To do: Render the lines starting at the one containing "View the 117,867" and ending at the one containing "click(75, 280)" as a JSON list of strings, with one string per line and blank lines omitted.

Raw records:
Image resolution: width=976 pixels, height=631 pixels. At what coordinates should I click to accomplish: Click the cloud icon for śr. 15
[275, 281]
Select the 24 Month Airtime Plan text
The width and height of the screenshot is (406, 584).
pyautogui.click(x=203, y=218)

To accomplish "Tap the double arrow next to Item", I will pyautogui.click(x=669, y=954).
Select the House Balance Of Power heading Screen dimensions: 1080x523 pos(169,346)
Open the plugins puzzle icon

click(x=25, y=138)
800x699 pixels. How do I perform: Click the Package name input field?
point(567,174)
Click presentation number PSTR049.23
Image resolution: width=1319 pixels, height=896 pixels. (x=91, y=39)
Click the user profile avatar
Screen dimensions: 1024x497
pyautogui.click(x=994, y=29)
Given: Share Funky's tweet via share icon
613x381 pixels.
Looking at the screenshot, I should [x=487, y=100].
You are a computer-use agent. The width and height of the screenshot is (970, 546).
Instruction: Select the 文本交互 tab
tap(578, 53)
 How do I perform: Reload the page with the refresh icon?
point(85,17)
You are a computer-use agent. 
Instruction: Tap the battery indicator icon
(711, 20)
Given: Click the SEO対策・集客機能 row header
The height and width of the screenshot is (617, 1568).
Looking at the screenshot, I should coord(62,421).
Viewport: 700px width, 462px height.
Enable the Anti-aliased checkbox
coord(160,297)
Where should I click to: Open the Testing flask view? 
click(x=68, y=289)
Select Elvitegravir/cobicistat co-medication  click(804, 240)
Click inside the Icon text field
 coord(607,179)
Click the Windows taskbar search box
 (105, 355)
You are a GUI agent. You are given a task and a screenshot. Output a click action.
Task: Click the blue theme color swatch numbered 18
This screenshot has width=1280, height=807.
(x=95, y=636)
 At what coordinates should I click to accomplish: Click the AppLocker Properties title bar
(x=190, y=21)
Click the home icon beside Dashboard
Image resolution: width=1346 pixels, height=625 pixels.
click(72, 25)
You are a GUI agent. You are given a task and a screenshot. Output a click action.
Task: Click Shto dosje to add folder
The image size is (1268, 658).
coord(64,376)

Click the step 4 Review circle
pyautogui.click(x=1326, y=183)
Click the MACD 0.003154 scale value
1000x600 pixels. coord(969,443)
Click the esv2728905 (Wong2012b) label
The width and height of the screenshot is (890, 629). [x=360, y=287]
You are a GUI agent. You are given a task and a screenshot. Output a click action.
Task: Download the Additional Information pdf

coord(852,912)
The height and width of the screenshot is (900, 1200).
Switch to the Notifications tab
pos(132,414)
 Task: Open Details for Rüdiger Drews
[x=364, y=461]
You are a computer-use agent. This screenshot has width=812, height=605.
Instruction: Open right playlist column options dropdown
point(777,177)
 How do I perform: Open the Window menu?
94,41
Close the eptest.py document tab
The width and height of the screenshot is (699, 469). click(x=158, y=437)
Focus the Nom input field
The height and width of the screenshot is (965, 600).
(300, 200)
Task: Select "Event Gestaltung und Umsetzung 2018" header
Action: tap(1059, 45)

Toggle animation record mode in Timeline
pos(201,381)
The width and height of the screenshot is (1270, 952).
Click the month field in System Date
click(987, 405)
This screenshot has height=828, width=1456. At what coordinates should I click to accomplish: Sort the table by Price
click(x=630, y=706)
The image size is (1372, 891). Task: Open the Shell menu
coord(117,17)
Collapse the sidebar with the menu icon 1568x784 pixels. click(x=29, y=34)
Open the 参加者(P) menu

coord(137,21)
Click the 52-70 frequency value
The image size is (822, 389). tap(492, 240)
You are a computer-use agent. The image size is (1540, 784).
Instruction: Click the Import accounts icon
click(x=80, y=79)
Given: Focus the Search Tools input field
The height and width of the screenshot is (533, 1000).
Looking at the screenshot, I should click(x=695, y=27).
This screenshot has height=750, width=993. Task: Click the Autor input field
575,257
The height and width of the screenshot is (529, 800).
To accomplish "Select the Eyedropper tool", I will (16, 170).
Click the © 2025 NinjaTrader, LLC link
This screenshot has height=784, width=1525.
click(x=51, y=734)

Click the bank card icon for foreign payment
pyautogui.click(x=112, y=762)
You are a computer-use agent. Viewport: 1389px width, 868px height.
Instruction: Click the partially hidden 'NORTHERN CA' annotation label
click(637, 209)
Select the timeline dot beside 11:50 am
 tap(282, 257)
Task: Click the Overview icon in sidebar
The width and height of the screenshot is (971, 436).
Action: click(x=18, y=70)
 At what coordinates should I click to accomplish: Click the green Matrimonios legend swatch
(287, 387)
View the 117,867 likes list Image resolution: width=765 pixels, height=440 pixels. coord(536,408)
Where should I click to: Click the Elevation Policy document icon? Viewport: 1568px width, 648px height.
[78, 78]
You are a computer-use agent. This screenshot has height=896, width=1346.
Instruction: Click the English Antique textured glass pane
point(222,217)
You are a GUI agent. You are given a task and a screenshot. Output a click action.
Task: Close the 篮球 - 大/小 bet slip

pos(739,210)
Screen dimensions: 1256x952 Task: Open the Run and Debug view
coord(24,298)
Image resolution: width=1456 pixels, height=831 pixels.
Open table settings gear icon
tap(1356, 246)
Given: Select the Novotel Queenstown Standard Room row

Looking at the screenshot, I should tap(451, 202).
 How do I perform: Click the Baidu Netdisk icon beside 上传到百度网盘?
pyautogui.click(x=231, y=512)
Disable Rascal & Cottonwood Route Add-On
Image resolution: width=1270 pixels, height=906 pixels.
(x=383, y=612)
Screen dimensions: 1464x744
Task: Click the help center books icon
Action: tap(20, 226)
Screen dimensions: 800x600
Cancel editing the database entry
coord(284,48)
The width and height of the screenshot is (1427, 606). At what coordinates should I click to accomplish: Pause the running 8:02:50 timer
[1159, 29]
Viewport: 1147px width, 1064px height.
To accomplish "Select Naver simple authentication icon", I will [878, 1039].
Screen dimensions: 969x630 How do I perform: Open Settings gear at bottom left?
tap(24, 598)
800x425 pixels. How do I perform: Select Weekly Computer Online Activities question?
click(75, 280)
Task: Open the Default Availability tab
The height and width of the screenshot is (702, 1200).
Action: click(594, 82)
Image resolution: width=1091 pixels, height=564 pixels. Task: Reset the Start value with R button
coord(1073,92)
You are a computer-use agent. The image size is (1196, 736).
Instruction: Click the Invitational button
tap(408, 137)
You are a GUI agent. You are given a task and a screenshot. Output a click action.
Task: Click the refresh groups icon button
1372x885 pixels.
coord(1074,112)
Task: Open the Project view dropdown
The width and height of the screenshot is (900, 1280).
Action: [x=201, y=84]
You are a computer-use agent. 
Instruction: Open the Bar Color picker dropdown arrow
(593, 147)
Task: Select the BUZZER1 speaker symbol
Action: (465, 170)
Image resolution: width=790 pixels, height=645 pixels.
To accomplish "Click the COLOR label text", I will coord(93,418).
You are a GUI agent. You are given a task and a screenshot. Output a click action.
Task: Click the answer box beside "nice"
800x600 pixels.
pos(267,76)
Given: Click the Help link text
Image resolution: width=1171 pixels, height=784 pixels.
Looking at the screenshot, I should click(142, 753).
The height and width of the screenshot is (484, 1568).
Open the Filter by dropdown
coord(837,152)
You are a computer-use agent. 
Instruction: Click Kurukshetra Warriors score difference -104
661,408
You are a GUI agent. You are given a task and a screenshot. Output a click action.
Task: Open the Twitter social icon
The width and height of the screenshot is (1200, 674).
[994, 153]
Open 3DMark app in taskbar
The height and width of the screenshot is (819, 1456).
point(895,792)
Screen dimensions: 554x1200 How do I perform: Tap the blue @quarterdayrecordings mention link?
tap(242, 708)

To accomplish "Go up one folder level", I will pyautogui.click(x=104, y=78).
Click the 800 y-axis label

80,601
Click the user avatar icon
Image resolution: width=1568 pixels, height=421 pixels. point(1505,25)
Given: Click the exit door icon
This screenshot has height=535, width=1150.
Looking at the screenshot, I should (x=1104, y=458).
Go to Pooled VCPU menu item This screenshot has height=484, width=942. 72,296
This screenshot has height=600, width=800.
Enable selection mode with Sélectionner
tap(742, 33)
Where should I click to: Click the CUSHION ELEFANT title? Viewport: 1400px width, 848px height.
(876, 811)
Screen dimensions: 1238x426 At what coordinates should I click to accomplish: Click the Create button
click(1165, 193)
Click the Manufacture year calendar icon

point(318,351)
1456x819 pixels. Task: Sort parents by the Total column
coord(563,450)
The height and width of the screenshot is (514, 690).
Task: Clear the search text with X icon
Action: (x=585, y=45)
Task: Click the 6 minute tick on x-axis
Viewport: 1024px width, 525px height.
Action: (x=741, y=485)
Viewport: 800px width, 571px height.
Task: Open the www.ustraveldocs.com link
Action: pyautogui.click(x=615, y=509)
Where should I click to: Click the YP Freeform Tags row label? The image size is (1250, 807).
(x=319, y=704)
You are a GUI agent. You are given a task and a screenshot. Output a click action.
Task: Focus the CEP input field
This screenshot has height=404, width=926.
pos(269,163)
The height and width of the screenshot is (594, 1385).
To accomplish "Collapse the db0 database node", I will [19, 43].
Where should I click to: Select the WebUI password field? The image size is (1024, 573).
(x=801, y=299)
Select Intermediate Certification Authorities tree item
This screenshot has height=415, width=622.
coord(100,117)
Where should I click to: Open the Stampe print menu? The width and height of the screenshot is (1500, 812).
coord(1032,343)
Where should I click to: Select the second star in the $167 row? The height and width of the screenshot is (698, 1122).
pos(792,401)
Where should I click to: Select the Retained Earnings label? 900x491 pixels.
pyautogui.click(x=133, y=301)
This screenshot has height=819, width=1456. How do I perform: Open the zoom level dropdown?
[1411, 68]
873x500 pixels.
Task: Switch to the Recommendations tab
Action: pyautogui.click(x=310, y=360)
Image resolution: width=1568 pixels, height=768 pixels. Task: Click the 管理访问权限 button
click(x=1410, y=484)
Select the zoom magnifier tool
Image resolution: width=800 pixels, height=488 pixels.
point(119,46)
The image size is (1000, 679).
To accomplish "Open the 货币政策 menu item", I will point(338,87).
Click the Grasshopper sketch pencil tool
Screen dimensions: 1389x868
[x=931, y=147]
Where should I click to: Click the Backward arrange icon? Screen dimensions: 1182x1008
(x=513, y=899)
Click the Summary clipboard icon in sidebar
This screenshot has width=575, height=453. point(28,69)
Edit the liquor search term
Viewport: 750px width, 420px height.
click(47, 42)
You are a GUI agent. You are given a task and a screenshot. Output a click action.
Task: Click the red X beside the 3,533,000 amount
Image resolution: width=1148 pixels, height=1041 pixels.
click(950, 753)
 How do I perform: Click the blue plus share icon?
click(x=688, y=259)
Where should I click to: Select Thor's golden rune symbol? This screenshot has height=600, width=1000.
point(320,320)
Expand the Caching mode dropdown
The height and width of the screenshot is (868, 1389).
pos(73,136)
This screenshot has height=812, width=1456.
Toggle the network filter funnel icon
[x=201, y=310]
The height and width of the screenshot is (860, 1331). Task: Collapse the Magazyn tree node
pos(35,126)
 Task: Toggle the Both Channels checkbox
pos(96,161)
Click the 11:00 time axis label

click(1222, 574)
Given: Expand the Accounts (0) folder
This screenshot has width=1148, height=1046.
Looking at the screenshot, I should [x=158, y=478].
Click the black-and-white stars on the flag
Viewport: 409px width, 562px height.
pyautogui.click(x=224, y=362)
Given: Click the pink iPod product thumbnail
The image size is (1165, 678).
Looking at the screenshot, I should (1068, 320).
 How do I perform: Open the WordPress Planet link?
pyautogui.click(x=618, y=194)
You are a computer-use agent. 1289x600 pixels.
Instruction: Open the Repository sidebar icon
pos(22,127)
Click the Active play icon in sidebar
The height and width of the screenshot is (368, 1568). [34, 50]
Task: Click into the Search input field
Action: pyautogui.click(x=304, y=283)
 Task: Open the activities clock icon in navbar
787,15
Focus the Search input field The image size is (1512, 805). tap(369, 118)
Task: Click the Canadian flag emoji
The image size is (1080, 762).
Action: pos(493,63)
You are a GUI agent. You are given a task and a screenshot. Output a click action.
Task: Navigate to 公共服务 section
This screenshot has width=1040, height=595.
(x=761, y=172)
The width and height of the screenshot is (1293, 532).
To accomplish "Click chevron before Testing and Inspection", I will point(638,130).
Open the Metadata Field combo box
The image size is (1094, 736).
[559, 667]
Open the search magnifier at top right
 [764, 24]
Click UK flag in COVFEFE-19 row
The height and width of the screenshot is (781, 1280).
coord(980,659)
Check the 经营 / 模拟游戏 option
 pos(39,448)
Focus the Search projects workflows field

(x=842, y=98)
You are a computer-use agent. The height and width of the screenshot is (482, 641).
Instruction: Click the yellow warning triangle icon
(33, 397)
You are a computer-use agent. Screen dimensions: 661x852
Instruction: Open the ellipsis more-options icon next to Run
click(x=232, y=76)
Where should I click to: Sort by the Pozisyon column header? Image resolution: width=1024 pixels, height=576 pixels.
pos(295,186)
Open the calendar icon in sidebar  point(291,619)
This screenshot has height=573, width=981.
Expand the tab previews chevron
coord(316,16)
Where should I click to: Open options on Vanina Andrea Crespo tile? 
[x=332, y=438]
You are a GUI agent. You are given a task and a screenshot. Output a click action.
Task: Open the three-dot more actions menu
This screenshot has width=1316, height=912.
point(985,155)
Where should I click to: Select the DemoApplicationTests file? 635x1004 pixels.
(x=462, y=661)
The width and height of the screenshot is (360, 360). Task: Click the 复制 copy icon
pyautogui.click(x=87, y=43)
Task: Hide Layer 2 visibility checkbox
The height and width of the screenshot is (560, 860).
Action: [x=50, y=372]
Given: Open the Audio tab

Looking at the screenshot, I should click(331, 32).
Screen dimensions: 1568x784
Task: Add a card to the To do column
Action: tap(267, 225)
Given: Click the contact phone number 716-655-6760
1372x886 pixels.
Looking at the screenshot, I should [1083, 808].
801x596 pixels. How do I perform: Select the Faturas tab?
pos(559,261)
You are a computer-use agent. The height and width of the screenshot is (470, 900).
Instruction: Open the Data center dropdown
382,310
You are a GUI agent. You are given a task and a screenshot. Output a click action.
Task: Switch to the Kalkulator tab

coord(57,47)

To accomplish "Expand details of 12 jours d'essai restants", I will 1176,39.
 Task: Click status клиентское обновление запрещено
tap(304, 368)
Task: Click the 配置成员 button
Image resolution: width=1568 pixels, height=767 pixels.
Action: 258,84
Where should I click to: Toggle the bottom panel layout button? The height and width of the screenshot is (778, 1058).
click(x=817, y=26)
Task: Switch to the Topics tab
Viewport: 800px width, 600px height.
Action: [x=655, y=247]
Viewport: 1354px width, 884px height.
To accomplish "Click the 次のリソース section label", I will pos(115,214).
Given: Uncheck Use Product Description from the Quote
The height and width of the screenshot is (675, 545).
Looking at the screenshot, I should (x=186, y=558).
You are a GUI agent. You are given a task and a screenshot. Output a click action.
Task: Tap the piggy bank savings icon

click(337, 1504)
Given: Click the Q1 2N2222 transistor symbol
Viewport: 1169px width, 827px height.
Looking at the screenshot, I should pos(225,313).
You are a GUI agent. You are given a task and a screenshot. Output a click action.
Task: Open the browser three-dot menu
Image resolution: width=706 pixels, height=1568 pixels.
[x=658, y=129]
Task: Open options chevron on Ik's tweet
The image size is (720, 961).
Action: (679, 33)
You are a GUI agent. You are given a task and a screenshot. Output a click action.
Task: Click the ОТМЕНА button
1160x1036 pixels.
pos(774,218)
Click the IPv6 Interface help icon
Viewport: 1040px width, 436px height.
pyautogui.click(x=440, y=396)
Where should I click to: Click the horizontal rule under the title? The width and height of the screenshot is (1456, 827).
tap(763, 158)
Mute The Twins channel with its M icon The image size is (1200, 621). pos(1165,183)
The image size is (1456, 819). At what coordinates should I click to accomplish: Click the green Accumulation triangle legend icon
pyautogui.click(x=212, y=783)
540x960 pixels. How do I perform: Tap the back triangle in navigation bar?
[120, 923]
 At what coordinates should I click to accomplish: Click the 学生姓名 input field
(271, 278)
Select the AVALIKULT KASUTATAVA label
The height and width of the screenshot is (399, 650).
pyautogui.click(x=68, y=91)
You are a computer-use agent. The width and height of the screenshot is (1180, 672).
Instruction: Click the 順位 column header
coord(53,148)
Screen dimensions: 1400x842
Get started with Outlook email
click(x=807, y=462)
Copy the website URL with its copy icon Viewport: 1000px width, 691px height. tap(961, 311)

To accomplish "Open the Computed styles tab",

Reply:
[
  "View the 117,867 likes list Image resolution: width=765 pixels, height=440 pixels. coord(536,408)",
  "Where should I click to: Click the Elevation Policy document icon? Viewport: 1568px width, 648px height.",
  "[78, 78]",
  "You are a computer-use agent. This screenshot has height=896, width=1346.",
  "Instruction: Click the English Antique textured glass pane",
  "point(222,217)",
  "You are a GUI agent. You are given a task and a screenshot. Output a click action.",
  "Task: Close the 篮球 - 大/小 bet slip",
  "pos(739,210)",
  "Screen dimensions: 1256x952 Task: Open the Run and Debug view",
  "coord(24,298)",
  "Image resolution: width=1456 pixels, height=831 pixels.",
  "Open table settings gear icon",
  "tap(1356, 246)",
  "Given: Select the Novotel Queenstown Standard Room row",
  "Looking at the screenshot, I should tap(451, 202).",
  " How do I perform: Click the Baidu Netdisk icon beside 上传到百度网盘?",
  "pyautogui.click(x=231, y=512)",
  "Disable Rascal & Cottonwood Route Add-On",
  "Image resolution: width=1270 pixels, height=906 pixels.",
  "(x=383, y=612)",
  "Screen dimensions: 1464x744",
  "Task: Click the help center books icon",
  "Action: tap(20, 226)",
  "Screen dimensions: 800x600",
  "Cancel editing the database entry",
  "coord(284,48)",
  "The width and height of the screenshot is (1427, 606). At what coordinates should I click to accomplish: Pause the running 8:02:50 timer",
  "[1159, 29]",
  "Viewport: 1147px width, 1064px height.",
  "To accomplish \"Select Naver simple authentication icon\", I will [878, 1039].",
  "Screen dimensions: 969x630 How do I perform: Open Settings gear at bottom left?",
  "tap(24, 598)",
  "800x425 pixels. How do I perform: Select Weekly Computer Online Activities question?",
  "click(75, 280)"
]